> **TASKS TO PERFORM**
(a) Answer the following from the brake shoes thread:
(i) Where does Nostrodomas say the adjuster is located?
(ii) What single action does Sethticlees recommend?
(iii) According to ReVerm, which part needs a rebuild?
(b) List every distinct username that posts in the brake shoes thread.
(c) Reproduce the part of the brake shoes thread that opens with the words containing "You need to" and closes with "look at it.".

> **PASSAGE**
● ● ● ●
# brake shoes wtf???



## 96sentra (Apr 9, 2003)

i managed to change the stupid brake shoes on one side and i can't get the drum back on over them. they seem to big. what do i do?


----------



## Nostrodomas (Jun 15, 2002)

You need to adjust the brakes down. The adjuster is on the bottom of the shoes, turn it in/down.


----------



## 96sentra (Apr 9, 2003)

ok thanks, ill look at it.


----------



## 96sentra (Apr 9, 2003)

well, i turned it but it doesnt seem to affect anything. any other ideas? i need my car. it seems like the thing between the tops of the shoes should press in but it doesnt. one side presses in but the left side's sticks all the way out. this might be the prob.


----------



## Sethticlees (May 30, 2002)

Release the e-brake


----------



## Nostrodomas (Jun 15, 2002)

Sethticlees said:


> Release the e-brake


Ive done that before.........lol


----------



## ReVerm (Jan 13, 2003)

96sentra said:


> well, i turned it but it doesnt seem to affect anything. any other ideas? i need my car. it seems like the thing between the tops of the shoes should press in but it doesnt. one side presses in but the left side's sticks all the way out. this might be the prob.


It sounds like the wheel cylinder needs a rebuild. Good luck. It's an annoying process.


----------
● ● ● ●
> **SUPPLIED RECORDS**

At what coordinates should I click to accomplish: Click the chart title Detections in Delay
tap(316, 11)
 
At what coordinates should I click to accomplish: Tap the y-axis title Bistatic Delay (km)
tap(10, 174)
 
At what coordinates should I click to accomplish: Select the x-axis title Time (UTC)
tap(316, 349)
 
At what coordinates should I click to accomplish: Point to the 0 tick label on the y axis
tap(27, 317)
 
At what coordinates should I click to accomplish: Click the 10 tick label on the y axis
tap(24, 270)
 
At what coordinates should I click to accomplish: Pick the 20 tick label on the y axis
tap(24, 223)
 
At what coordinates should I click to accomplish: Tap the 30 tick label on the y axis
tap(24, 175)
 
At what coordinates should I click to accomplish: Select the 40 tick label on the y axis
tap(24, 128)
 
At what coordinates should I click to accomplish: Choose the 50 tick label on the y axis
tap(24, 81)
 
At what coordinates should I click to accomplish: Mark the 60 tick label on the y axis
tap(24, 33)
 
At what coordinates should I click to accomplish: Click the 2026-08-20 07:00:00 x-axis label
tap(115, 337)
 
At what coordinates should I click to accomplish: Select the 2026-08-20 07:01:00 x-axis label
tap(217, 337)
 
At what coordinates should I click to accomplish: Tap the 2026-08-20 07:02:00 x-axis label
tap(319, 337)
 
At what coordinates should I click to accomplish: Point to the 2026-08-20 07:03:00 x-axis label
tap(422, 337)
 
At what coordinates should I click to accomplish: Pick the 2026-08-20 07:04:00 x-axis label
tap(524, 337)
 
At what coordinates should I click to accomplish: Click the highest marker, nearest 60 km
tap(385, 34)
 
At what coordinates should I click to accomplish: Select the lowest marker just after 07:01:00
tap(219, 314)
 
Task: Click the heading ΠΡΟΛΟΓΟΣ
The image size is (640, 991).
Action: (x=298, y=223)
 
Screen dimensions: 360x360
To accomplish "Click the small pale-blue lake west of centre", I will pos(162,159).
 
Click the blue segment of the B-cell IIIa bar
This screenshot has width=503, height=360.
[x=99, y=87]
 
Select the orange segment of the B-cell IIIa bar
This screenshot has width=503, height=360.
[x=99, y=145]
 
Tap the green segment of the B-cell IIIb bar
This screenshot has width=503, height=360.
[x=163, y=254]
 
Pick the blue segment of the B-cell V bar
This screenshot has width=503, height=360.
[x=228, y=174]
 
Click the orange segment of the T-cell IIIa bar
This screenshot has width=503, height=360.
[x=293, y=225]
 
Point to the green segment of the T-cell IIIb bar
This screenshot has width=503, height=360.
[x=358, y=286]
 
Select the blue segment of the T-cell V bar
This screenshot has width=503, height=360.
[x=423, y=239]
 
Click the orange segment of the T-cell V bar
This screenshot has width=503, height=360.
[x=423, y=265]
● ● ● ●
> **TASK RESULTS**
(a)
(i) On the bottom of the shoes.
(ii) Releasing the e-brake.
(iii) The wheel cylinder.

(b) 96sentra, Nostrodomas, Sethticlees, ReVerm

(c)
You need to adjust the brakes down. The adjuster is on the bottom of the shoes, turn it in/down.


----------



## 96sentra (Apr 9, 2003)

ok thanks, ill look at it.